Additionally, each party is presumed to have known the invalidity of the Superintendent’s act and hence claimants’ compliance with it must be deemed voluntary. (Holland v. Atlantic Stevedoring Co., 210 App. Div. 129, affd. 239 N. Y. 605; Barrett v. State of New York, 220 N. Y. 423.) Despite the merely seeming inconsistency arising from the fictional nature of the presumption, the Superintendent’s mistake was made in good faith and gave rise to no liability on his part (see Cooper v. O’Connor,. 99 F. 2d 135, 138, cert. den. 305 U. S. 643) and hence the State should not respond in damages.

In view of the conclusions stated, the question of the applicability here of the waiver of sovereign immunity is not reached (but cf. Granger v. State of New York, 14 A D 2d 645).

On the prior appeal (19 A D 2d 434) was submitted only the question of the timeliness of the claim and no issue as to its validity was either presented or determined.

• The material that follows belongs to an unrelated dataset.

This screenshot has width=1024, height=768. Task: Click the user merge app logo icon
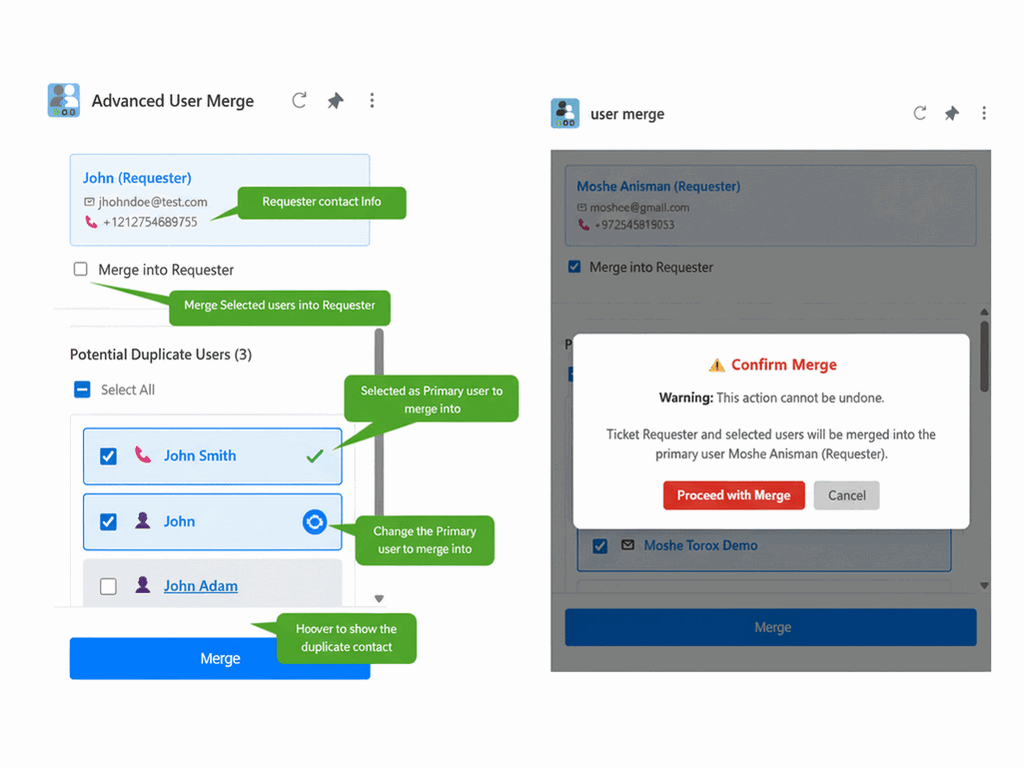(565, 113)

The judgment should be affirmed.

Gibson, P. J., and Reynolds, J., concur with Herlihy, J.; Gibson, P. J., concurs in separate opinion in which Herlihy and Reynolds, JJ., concur; Taylor, J., dissents and votes to reverse and to grant new trials in the following memorandum, in which Attt.tkt, J., concurs: In our view the imposition of restrictive easements upon the premises of claimants without statutory authority (Schulman v. People, 10 N Y 2d 249) amounted to unlawful intrusions in the nature of continuing trespasses for the consequences of which the State should be required to respond in damages. (6 Nichols, Eminent Domain [3d ed.], § 28.3, subd. [1]; Folmsbee v. City of Amsterdam, 142 N. Y. 118, 125; Village of St. Johnsville v. Smith, 184 N. Y. 341, 345.)

Judgment of dismissal affirmed, without costs.